**THINGS TO DO**
1 - In the page text, condense the paragraph beginning "On May 13, unions called" into a short bulleted list that keeps its main facts.
2 - Repeat the page text word for word, starting with "On May 11, opposition" and going on through "the anarchist Cohn-Bendit.".

**PAGE TEXT**
····················

On May 11, opposition parties demanded an urgent convocation of the National Assembly, and Prime Minister Georges Pompidou spoke on television and radio and promised that the Sorbonne would open on May 13, the lockout would be lifted, and the cases of convicted students would be reviewed. But it was too late, the political crisis was gaining momentum.

On May 13, unions called on workers to support the students, and France was paralyzed by a 24-hour general strike, which involved almost the entire working population - 10 million people. A huge demonstration of 800,000 people took place in Paris, in the front row of which were the leader of the General Confederation of Labor (CGT), the communist Georges Séguy, and the anarchist Cohn-Bendit.

····················

**EXTRACTED DATA**
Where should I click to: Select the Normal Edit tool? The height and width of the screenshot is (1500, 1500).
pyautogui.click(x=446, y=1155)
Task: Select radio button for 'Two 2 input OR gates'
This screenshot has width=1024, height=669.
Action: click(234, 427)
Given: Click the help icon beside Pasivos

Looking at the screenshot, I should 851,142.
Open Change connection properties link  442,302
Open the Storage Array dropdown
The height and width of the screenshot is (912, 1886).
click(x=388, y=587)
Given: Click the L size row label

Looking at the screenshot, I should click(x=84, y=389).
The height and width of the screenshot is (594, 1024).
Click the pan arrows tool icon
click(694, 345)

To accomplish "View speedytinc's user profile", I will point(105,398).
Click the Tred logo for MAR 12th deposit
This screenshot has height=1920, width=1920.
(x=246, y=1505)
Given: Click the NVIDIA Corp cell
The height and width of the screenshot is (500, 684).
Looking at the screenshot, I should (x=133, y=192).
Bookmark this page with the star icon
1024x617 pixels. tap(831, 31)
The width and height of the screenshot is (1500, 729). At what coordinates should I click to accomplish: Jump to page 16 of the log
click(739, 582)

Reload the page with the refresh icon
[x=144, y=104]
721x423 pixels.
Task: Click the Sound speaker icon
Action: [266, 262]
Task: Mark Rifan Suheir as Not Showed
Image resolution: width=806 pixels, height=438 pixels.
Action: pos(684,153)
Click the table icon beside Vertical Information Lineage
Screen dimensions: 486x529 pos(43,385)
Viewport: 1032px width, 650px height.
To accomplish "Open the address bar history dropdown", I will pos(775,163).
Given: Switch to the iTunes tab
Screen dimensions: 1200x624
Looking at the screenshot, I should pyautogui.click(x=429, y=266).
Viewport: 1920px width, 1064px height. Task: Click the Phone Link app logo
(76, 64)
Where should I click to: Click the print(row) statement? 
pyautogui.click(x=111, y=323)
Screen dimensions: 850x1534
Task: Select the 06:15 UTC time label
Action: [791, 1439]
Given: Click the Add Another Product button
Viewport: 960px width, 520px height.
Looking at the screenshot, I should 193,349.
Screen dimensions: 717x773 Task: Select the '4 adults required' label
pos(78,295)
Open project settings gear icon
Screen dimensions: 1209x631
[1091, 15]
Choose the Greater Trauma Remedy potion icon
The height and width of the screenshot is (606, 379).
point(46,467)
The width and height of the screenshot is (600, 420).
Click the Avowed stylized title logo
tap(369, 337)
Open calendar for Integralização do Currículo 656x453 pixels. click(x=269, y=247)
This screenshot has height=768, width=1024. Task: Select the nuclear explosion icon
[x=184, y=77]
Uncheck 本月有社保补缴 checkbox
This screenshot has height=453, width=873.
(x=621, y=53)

····················

**RESPONSES BY ITEM NUMBER**
1 -
- May 13: unions called on workers to support the students.
- A 24-hour general strike paralyzed France, involving almost the entire working population (10 million people).
- About 800,000 people demonstrated in Paris.
- In the front row were CGT leader Georges Séguy, a communist, and the anarchist Cohn-Bendit.

2 -
On May 11, opposition parties demanded an urgent convocation of the National Assembly, and Prime Minister Georges Pompidou spoke on television and radio and promised that the Sorbonne would open on May 13, the lockout would be lifted, and the cases of convicted students would be reviewed. But it was too late, the political crisis was gaining momentum.

On May 13, unions called on workers to support the students, and France was paralyzed by a 24-hour general strike, which involved almost the entire working population - 10 million people. A huge demonstration of 800,000 people took place in Paris, in the front row of which were the leader of the General Confederation of Labor (CGT), the communist Georges Séguy, and the anarchist Cohn-Bendit.